Bill est un labrador mâtiné de golden retriever. Un vénérable chien qui aurait perdu le sens de ses lointaines origines, quelque part là-haut dans les Highlands. Plutôt tout en haut, bien au-delà de Fort William, passé le Loch Ness où le spectre d'un animal devenu légendaire nage entre les eaux du présent et de l'imaginaire, avec le fantôme de Rebecca. Serait-ce l'effet du toast porté avec l'étrange conscience du moment? Le gars seul devant sa télé, qui pourtant n'aurait aperçu, et encore, que de très loin, la Reine de l'Empire britannique lors d'une cérémonie à Ypres - en hommage aux soldats tombés sur les Flanders Fields - eut l'impression que le Last Post, joué chaque soir à la Porte de Menin, résonnait dans la télé.

C'est que la dame partie à 96 ans lui apparaissait, à la longue, comme un tableau accroché dans un couloir sombre de la maison. On passe devant sans regarder mais l'image est dans votre tête. Puis le tableau sort de la scène et au puzzle de l'ordre des choses et des gens manque soudain un morceau. Quand il a ressenti cette impression de manque pour la première fois c'était à la mort du président Kennedy, en 1963. Le transistor, juste avant, scandait le "Love me do" des Beatles.L'un d'eux deviendrait Sir Paul McCartney. Vinrent les années du Swinging London, les courses de motos à Mallory Park, des soirs de Noël dans les brumes du Sussex, des plum puddings et des bières sans mousse, avec ces tapes dans le dos et d'autres chansons qui sonnent en sourdine.

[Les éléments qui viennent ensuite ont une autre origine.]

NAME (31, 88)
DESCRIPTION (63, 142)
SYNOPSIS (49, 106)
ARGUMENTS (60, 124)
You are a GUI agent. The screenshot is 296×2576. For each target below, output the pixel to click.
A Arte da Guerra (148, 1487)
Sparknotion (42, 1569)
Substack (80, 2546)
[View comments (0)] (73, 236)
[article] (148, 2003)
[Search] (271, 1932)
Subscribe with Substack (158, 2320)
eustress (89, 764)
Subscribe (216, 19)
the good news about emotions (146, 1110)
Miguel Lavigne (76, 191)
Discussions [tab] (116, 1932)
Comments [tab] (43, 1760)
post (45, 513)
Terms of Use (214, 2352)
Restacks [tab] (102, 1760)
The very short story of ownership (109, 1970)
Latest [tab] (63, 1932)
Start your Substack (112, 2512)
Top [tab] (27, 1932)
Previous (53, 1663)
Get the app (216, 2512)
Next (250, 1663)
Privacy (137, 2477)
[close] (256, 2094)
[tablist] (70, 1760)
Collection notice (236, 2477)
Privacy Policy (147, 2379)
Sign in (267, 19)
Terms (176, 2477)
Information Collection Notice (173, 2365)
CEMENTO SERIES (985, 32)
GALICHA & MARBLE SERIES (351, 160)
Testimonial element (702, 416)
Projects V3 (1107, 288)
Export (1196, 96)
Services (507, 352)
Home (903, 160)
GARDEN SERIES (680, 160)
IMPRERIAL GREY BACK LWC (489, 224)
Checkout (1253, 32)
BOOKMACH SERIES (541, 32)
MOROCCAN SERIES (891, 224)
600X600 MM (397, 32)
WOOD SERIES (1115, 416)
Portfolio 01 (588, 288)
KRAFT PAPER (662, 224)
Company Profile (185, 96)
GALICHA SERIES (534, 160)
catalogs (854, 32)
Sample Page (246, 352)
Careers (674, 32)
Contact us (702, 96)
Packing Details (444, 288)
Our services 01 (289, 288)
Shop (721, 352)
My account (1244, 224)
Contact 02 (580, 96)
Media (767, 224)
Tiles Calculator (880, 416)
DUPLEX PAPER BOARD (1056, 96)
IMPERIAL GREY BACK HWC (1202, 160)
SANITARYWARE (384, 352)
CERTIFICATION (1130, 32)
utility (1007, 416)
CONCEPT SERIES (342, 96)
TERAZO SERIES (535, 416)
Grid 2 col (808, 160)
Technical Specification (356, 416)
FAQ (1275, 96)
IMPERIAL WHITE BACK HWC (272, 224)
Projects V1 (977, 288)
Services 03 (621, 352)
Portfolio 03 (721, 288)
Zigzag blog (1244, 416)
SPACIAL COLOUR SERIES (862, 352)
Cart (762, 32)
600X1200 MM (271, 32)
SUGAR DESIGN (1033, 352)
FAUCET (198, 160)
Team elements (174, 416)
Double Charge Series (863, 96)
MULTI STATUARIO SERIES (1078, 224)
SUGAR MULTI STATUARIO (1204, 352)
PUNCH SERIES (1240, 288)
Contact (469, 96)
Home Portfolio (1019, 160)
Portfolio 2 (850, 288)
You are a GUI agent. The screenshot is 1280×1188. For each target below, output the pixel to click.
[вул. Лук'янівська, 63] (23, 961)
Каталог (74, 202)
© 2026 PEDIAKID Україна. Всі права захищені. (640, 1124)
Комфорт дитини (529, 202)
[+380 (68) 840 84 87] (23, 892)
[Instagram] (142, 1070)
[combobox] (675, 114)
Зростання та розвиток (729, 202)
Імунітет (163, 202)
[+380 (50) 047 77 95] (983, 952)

Et la mécanicienne des Land Rover était là, sur les billets de banque à son effigie et sur des boîtes de biscuits. Dans le fond d'une de ces boîtes, tenue de sa tante née en Angleterre pendant la guerre 14-18,  il se mit à rechercher la pièce d'une livre en argent marquée du profil de George VI, le père de la reine morte. Il la retrouva et entendit le son du violon de sa grand-mère. Plus tard d'autres grandes figures s'effacèrent du décor. Son grand-père,Jacques Brel, Angelo Galvan, Johnny Hallyday, Claudine Mahy la Mahalia Jackson des terrils, Harry Dean Stanton, James Crumley, Gorbatchev et tant d'autres portraits de la galerie du XXe siècle.  A la BBC le speaker en habit noir semblait au bord des larmes et comme il avait pitié de lui le gars remplit encore une fois son verre de whisky en se disant que sa mère, avec ses 97 ans, aurait vécu plus longtemps qu'Elizabeth deuxième du prénom. Puis il se revit en  1993 dans la foule qui défilait devant le palais royal de Bruxelles, en se demandant pourquoi il était là. Devant Buckingham Palace, en est-il qui se posent la même question?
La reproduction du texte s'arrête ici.